Extract to read Start Marker

Environmental groups need more oyster shells. A proposed Virginia law would reward businesses that recycle them.
After you eat an oyster at Todd Jurich’s Bistro in downtown Norfolk, restaurant staff toss what’s left on the plate into a plastic bucket stored in the restaurant’s walk-in refrigerator.
Then, once a week, the Chesapeake Bay Foundation stops by to pick up hundreds of shells.
The nonprofit and other local environmental groups clean and cure the old oyster shells, then use them to build new reefs on which baby oysters can grow.
A proposed Virginia law would reward those who donate recycled oyster shells for this purpose.
Virginia Beach Republican Del. Tim Anderson and Williamsburg Democratic Sen. Monty Mason want to give tax credits to restaurants like Todd Jurich’s that do it.
Their companion bills stipulate the credits would only apply to people who donate, not sell, the shells to a restoration nonprofit or the Virginia Marine Resources Commission.
The law would last through 2027 and could give businesses up to $1,500 per year — $4 per bushel of oyster shells.
Todd Jurich’s has been recycling the shells for years, along with dozens of other restaurants around the state.
Jurich — the bistro’s owner and namesake — said he lives on the Chesapeake Bay and has witnessed restoration work transform it in recent years.
“It used to be not more than five or so years ago, you couldn’t even eat an oyster out of Lynnhaven Inlet,” he said. “So it’s really good to see them cleaning it up. And I’d like for it to continue.”
He said it would be nice to be reimbursed for doing the work. It would also be a nice boost for local restaurants after coming out of the pandemic.
The Bay foundation, which is pushing for the bills in the General Assembly, hopes the tax credits will incentivize others to start recycling their shells.
“Oyster shells are a limited resource that are key to increasing the Chesapeake’s oyster population, supporting the wild oyster fishery and assisting aquaculture operations,” Virginia oyster restoration specialist Julie Luecke said in a statement.
Oyster populations are slowly rebounding, the foundation said, but a limited supply has driven up the cost of shells.
The nonprofit and others doing local restoration work are part of the Chesapeake Oyster Alliance, a coalition that aims to add 10 billion oysters to the bay by 2025.
Each oyster can filter up to 50 gallons of water each day.
The goal is meant in part to help states in the Chesapeake watershed meet federal pollution reduction targets the same year.

Extract to read End Marker
Provided information Start Marker

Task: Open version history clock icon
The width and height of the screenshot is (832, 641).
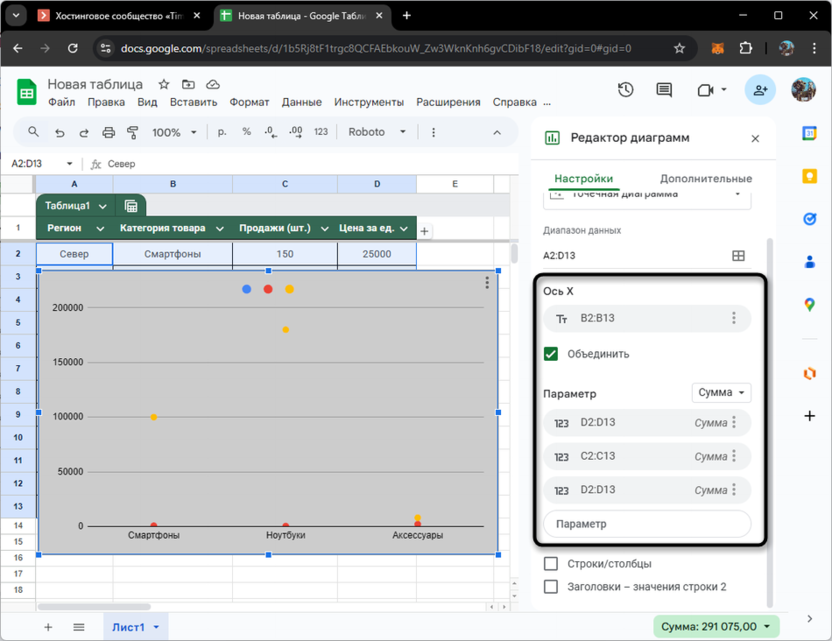Action: coord(626,90)
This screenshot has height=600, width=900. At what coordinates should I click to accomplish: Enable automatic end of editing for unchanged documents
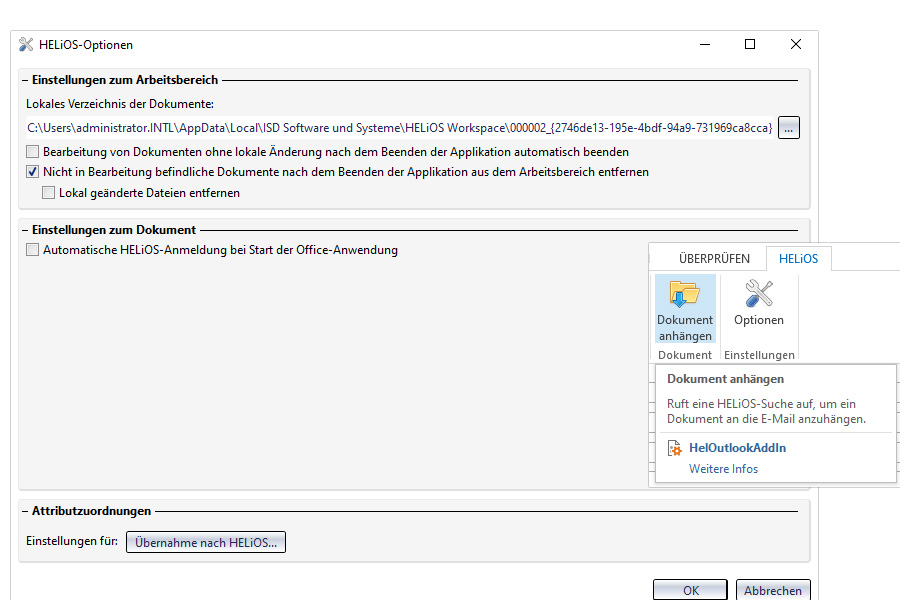[x=33, y=152]
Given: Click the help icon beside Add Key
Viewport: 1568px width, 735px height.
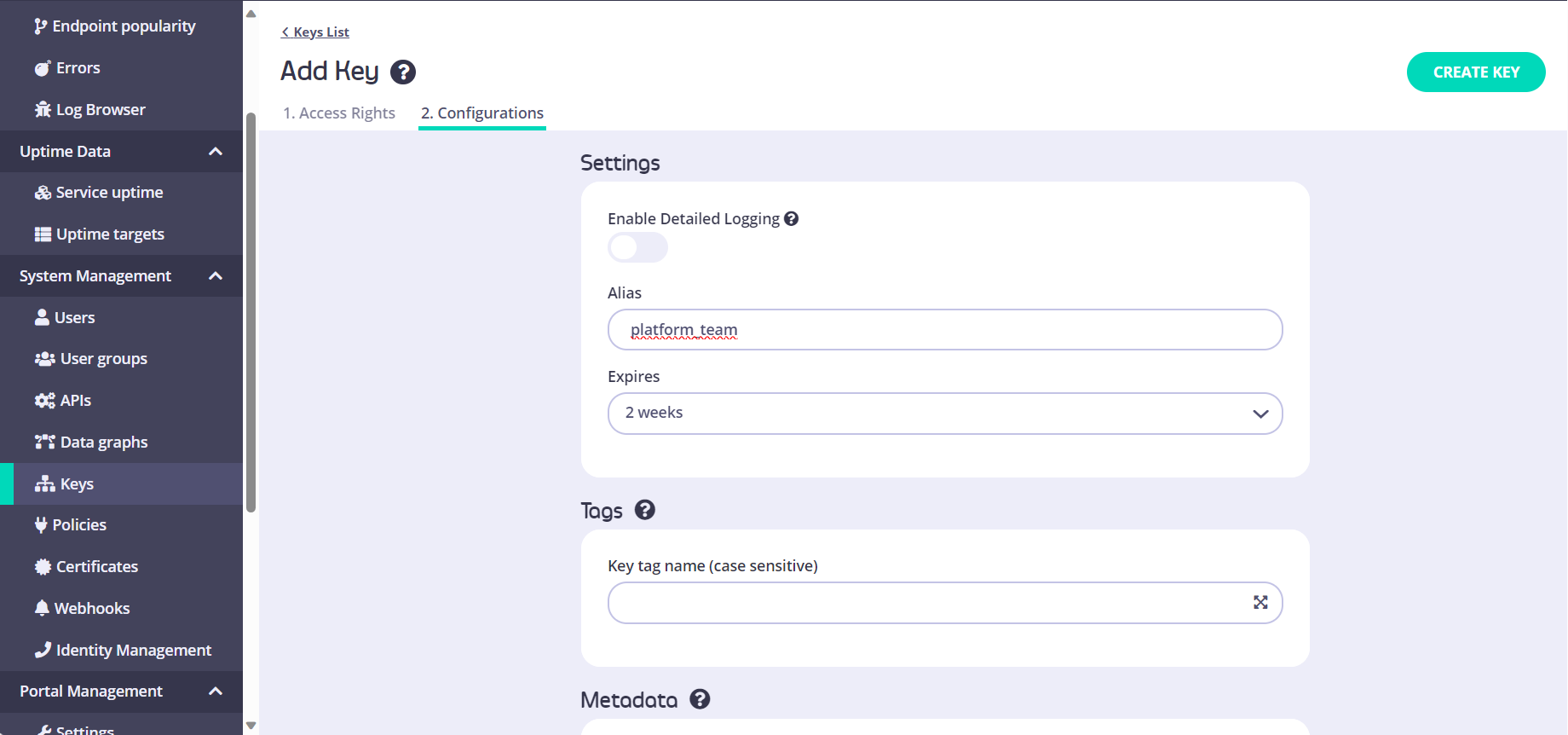Looking at the screenshot, I should 402,72.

Provided information End Marker

**What you are asked to do:** Please decide whether each statement agrees with the article on oyster shell recycling. Answer yes or no, and quote the words from the article that settle it. 1. The tax credits would also go to businesses that sell their shells to a restoration nonprofit. 2. Businesses could receive up to $1,500 per year, at $4 per bushel of shells. 3. The proposed law would last through 2027.

**Output of the exercise:**
1. No: "the credits would only apply to people who donate, not sell, the shells to a restoration nonprofit or the Virginia Marine Resources Commission."
2. Yes: "could give businesses up to $1,500 per year — $4 per bushel of oyster shells."
3. Yes: "The law would last through 2027"